Problem to solve
Your copy should hold only the lines from the one containing "Task: Open the user avatar icon in header" through the final line of the entries, exactly as written, with no pictures.

[Records excerpted from a collection]
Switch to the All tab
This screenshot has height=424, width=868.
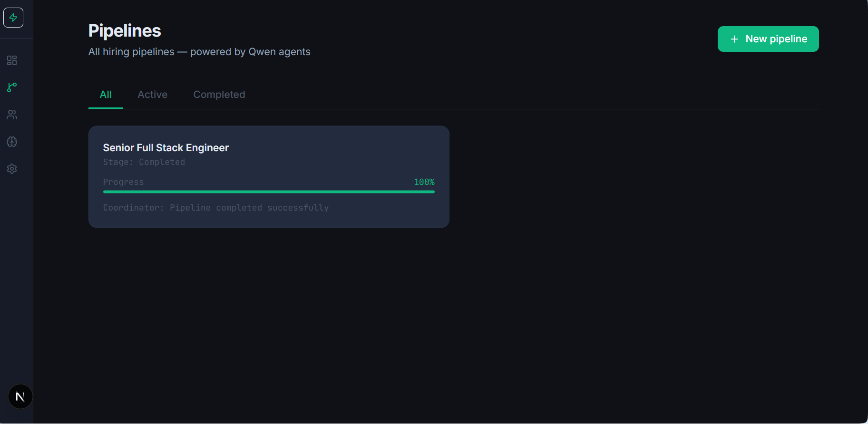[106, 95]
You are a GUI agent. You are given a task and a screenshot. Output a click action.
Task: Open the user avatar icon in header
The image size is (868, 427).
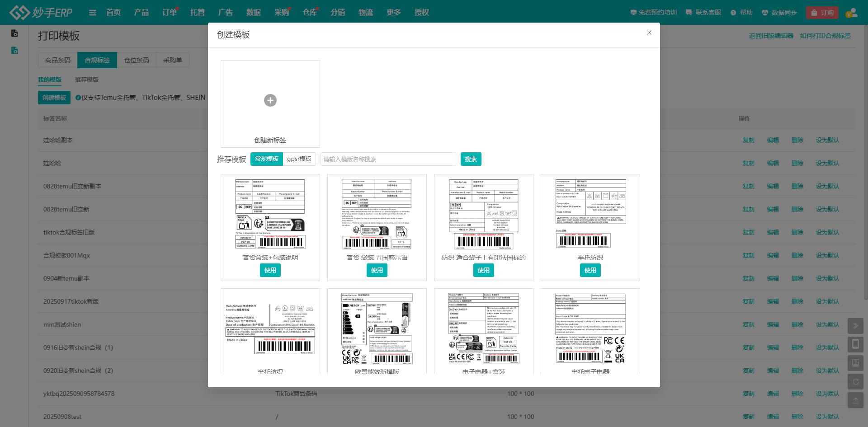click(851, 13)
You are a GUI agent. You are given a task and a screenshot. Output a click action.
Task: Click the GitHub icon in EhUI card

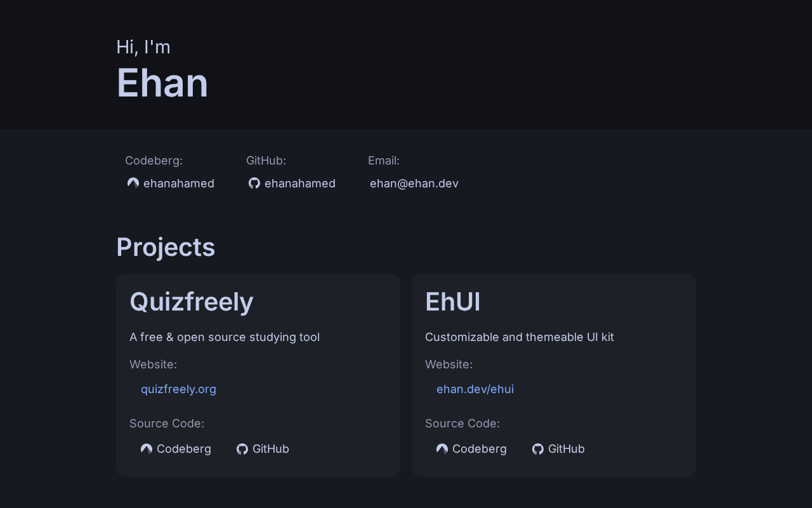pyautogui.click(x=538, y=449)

Result for this exercise
Task: Open the user avatar icon in header
The image size is (868, 427).
click(851, 13)
You are a GUI agent. You are given a task and a screenshot. Output a click action.
Task: Click the GitHub icon in EhUI card

pyautogui.click(x=538, y=449)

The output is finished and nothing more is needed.